Ô Platon, tu connais Cassandre!
Si elle pouvait parler, elle tiendrait à peu près ce discours.

Avec le réchauffement climatique, la mécanique du malheur est en marche.

À cause des activités humaines, les climats de la Terre sont déréglés, fiévreux, malades, demain délirants, après-demain mortels... La planète nous fait payer notre insouciance – ou notre volonté de ne rien voir. Nos chaudières, nos moteurs et les incendies de forêts que nous allumons relâchent du gaz carbonique, dont le taux augmente dans l’atmosphère. Cette molécule retient, sous forme d’infrarouges (de rayons calorifiques), les rayons lumineux que nous adresse le Soleil et qui sont normalement réfléchis par le sol et renvoyés en grande proportion dans l’espace. Le gaz carbonique induit ce qu’on appelle un «effet de serre». D’autres composés sont doués du même pouvoir funeste : le méthane, l’ammoniac, l’ozone, la vapeur d’eau, etc.
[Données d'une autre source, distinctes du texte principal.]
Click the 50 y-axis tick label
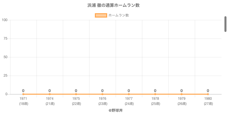The height and width of the screenshot is (114, 227). point(5,57)
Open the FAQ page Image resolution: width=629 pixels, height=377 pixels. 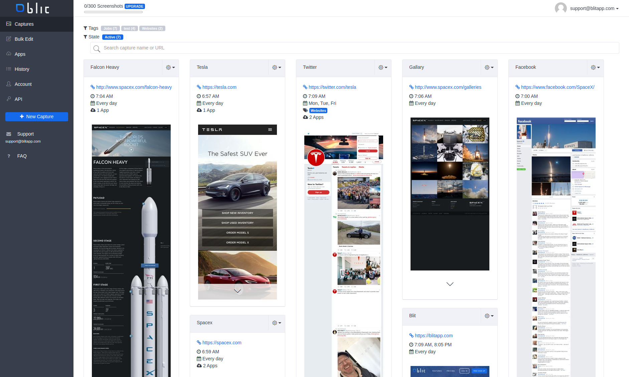click(22, 156)
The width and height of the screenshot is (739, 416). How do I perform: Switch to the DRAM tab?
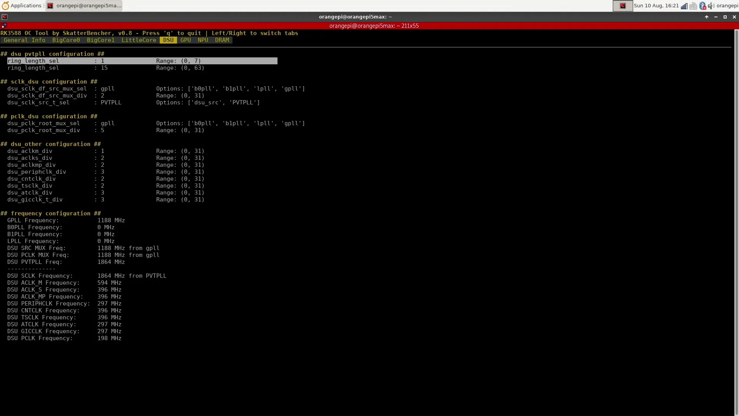(x=222, y=40)
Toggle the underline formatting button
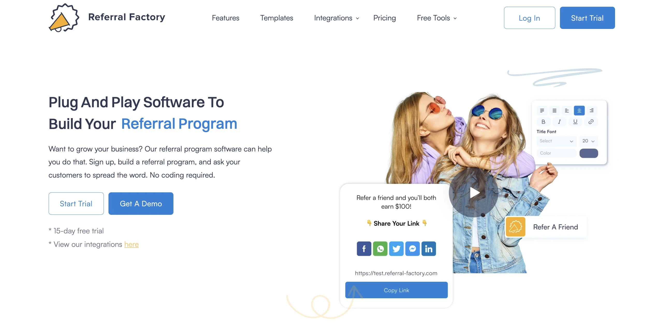Image resolution: width=657 pixels, height=335 pixels. point(575,122)
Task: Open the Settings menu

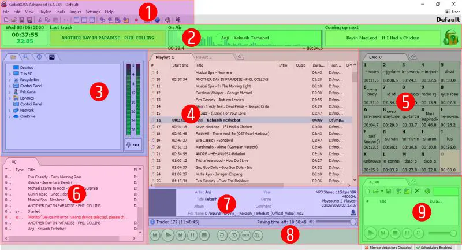Action: [x=92, y=12]
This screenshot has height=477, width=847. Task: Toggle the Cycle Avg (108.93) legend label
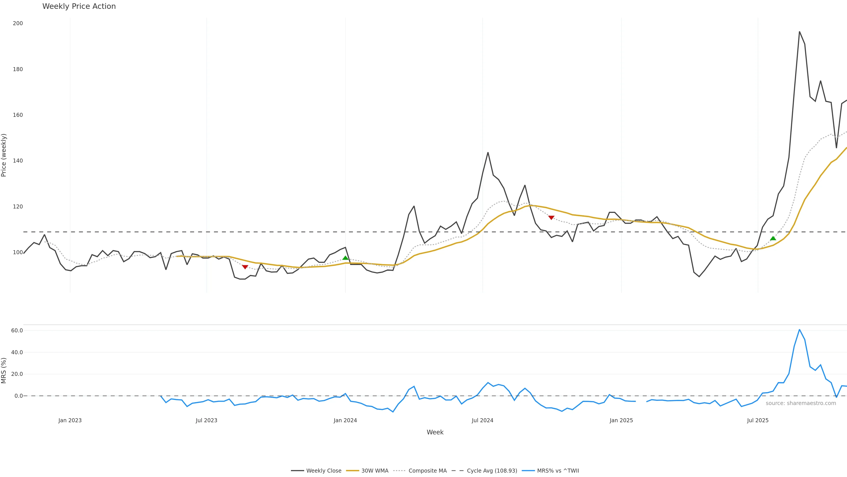coord(492,471)
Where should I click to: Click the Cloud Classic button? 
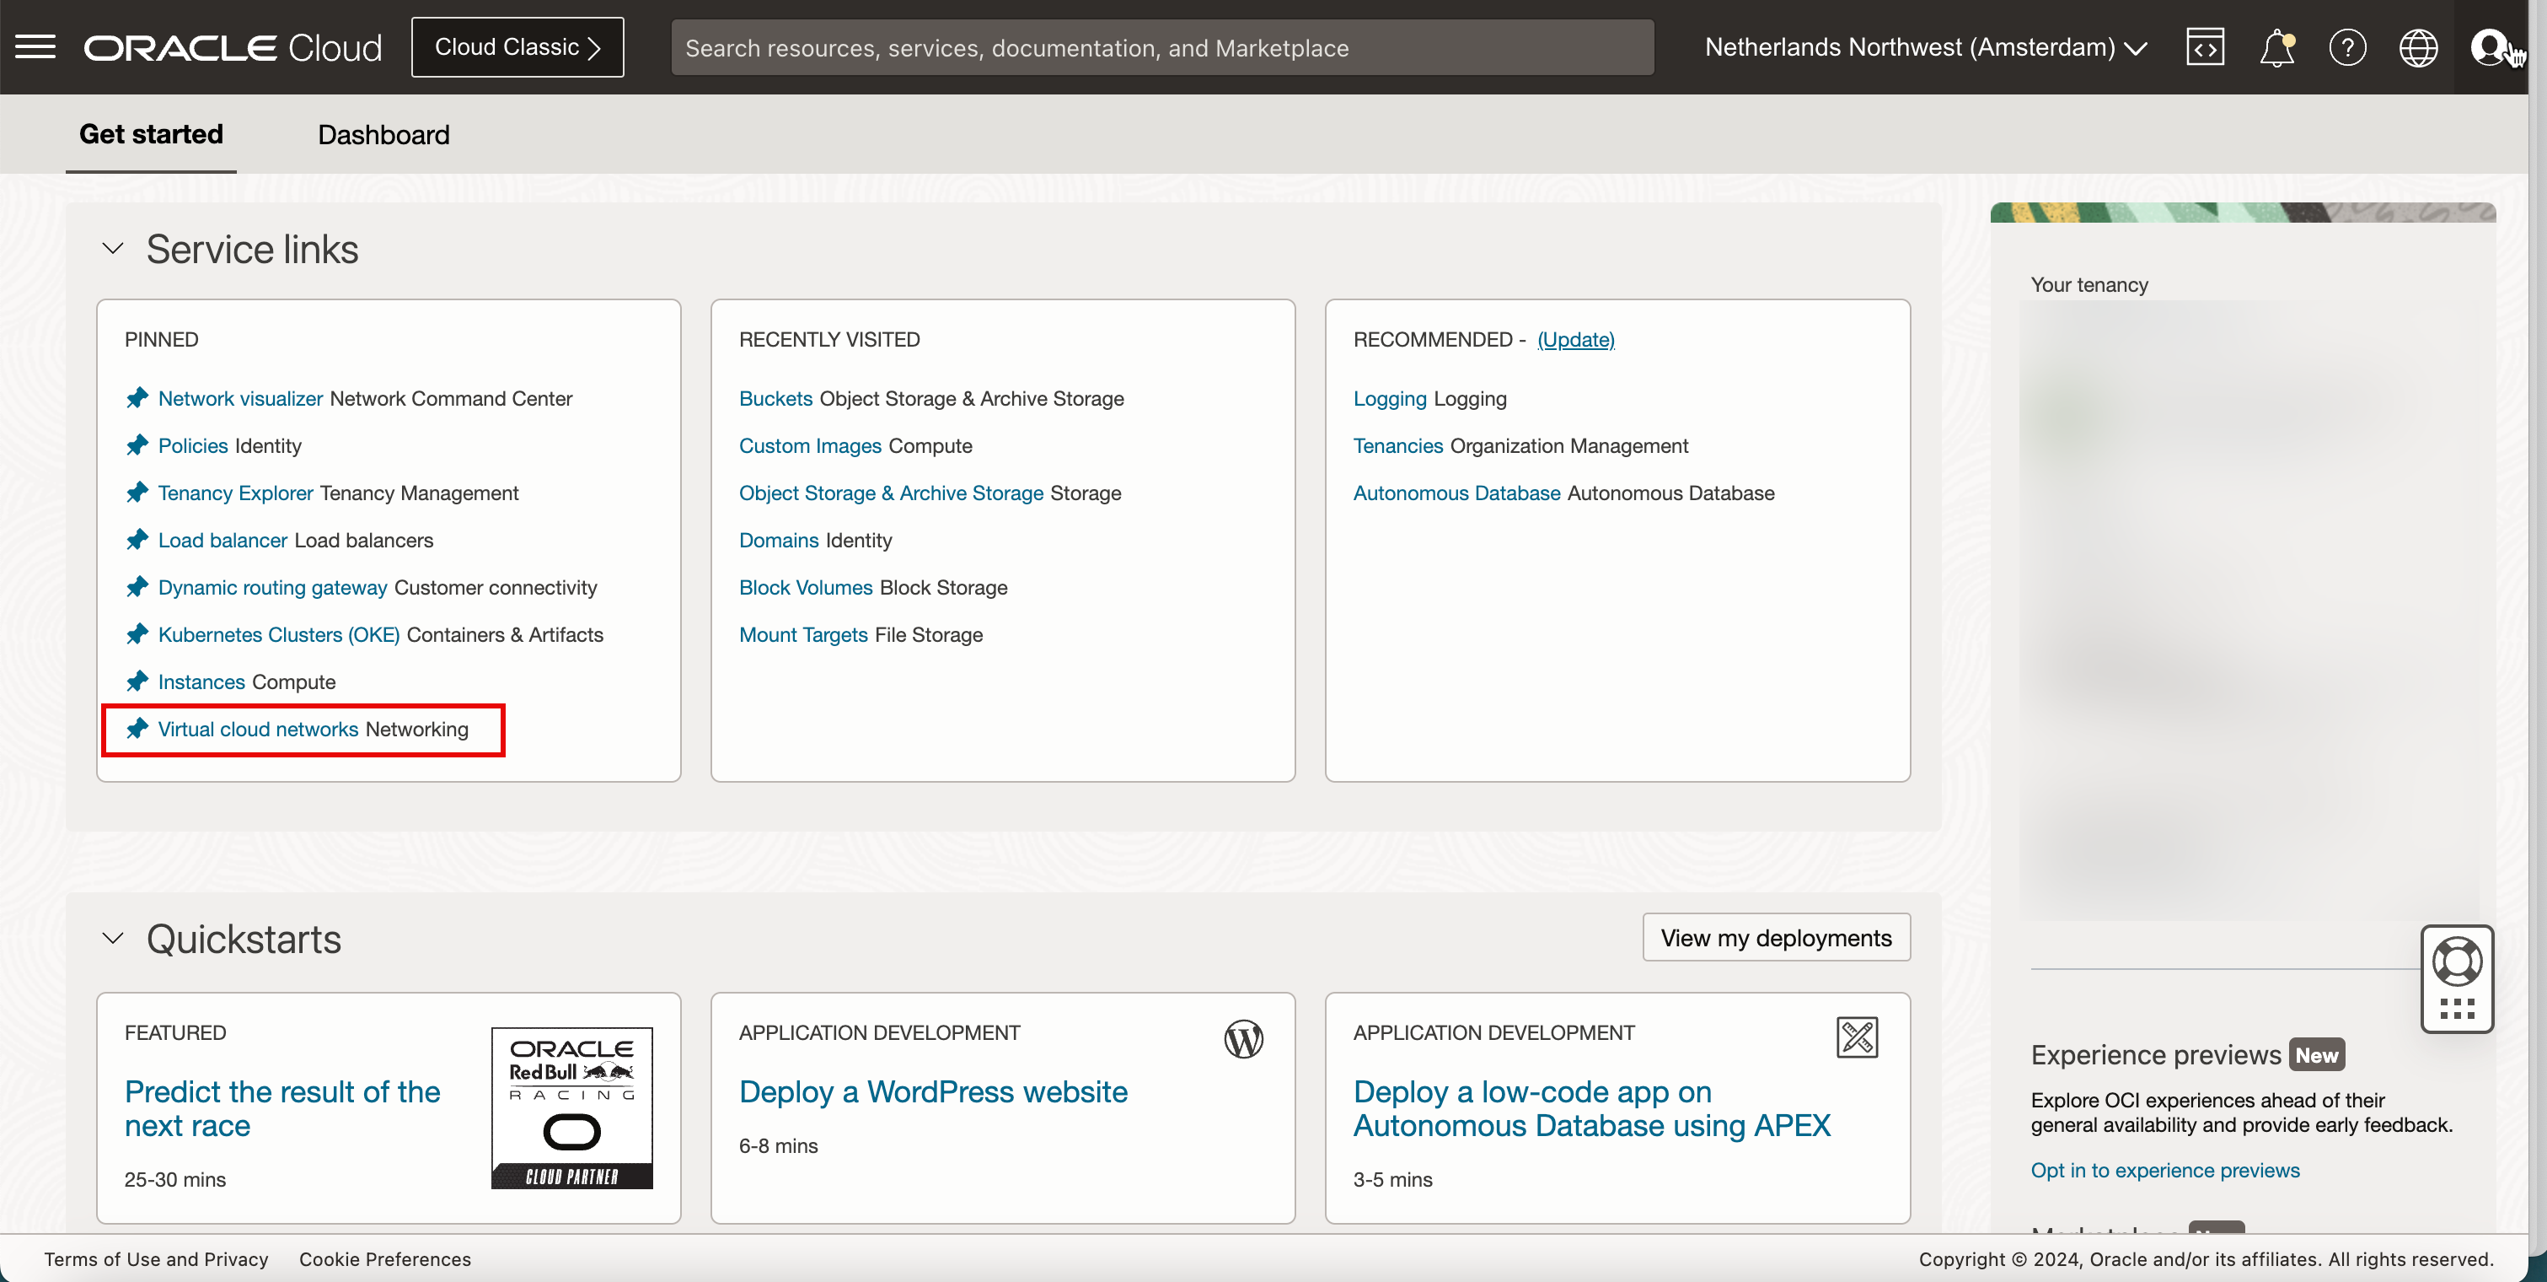(x=517, y=46)

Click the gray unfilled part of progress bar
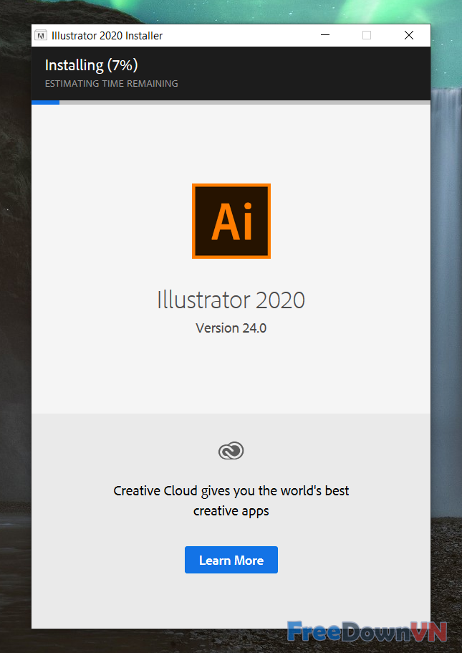(244, 103)
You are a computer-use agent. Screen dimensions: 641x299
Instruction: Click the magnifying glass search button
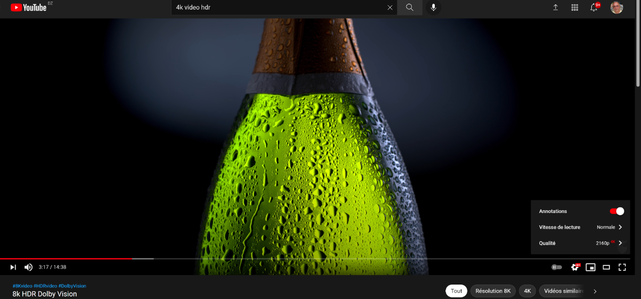click(x=410, y=7)
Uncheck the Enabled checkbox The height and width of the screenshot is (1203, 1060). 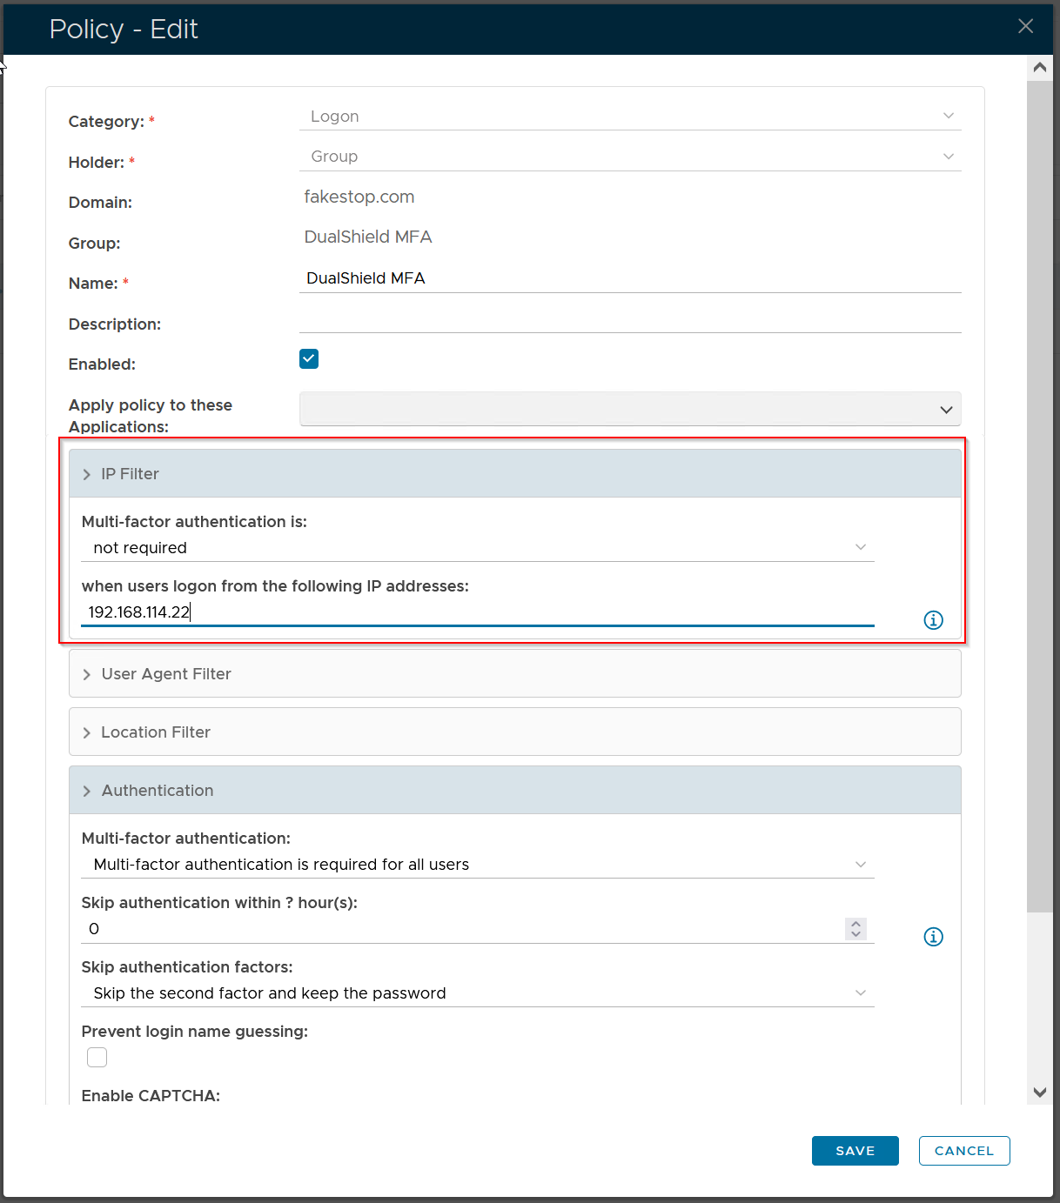click(x=309, y=359)
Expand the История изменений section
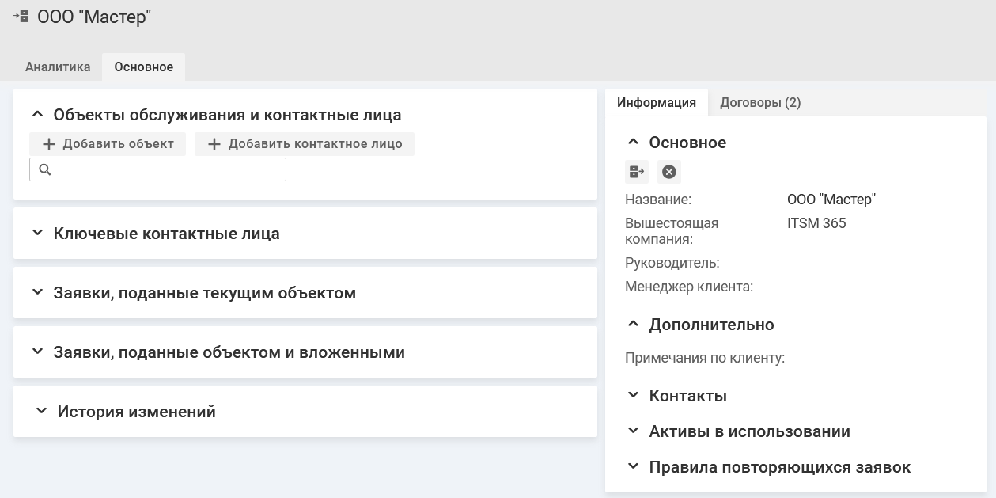 tap(40, 412)
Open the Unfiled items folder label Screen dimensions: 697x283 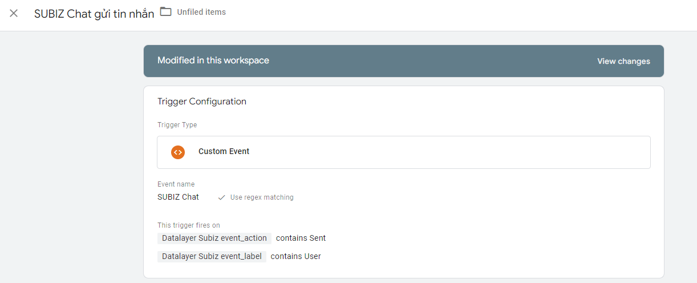click(x=201, y=12)
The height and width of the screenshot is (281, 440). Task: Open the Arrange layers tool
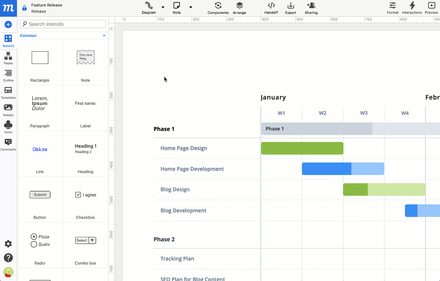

À cause de ces pollutions, le réchauffement frappe. Le nombre de degrés supplémentaires que nous atteindrons dans trente, cinquante ou cent ans dépend de maints facteurs, dont le plus décisif sera le comportement de l’Homo sapiens lui-même.

Comment agirons-nous, à présent que nous connaissons le risque?

Comme des irresponsables, c’est joué d’avance. Comme des idiots, c’est sûr. Tels des criminels bardés de bonnes intentions. Ou à la manière du salaud sartrien qui sait où est le mal, mais qui le fait quand même...  

Le pire des scénarios

Nous nous comportons, ô Platon! comme les Atlantes à la veille de la punition. Nous avons perdu la notion du vice et de la vertu. Notre intelligence est obscurcie par la quête des richesses matérielles. Notre jugement est faussé par la folie de la consommation. Nous sommes des accros de l’énergie, des junkies de l’objet, des drogués du «toujours plus».

Nous avons perdu le sens du vrai bonheur – celui que nous devons construire nous-mêmes dans le respect d’autrui, et non pas l’attendre des sirènes conjuguées de la production de masse, du marketing et de la publicité. Nous plaçons notre idéal dans l’augmentation du pouvoir d’achat. Nous dévalons la pente la plus raide qui mène à l’abîme en réclamant que le bolide accélère.

Nous devrions diminuer de trois cent pour cent par an nos émissions de gaz à effet de serre pour ne pas dépasser, dans le demi-siècle à venir, une moyenne de réchauffement de deux degrés. Or, depuis l’an 2000, nonobstant de pathétiques marchandages sur le protocole de Kyoto, nous n’abaissons pas, mais nous augmentons dans cette même proportion nos mortelles pollutions... 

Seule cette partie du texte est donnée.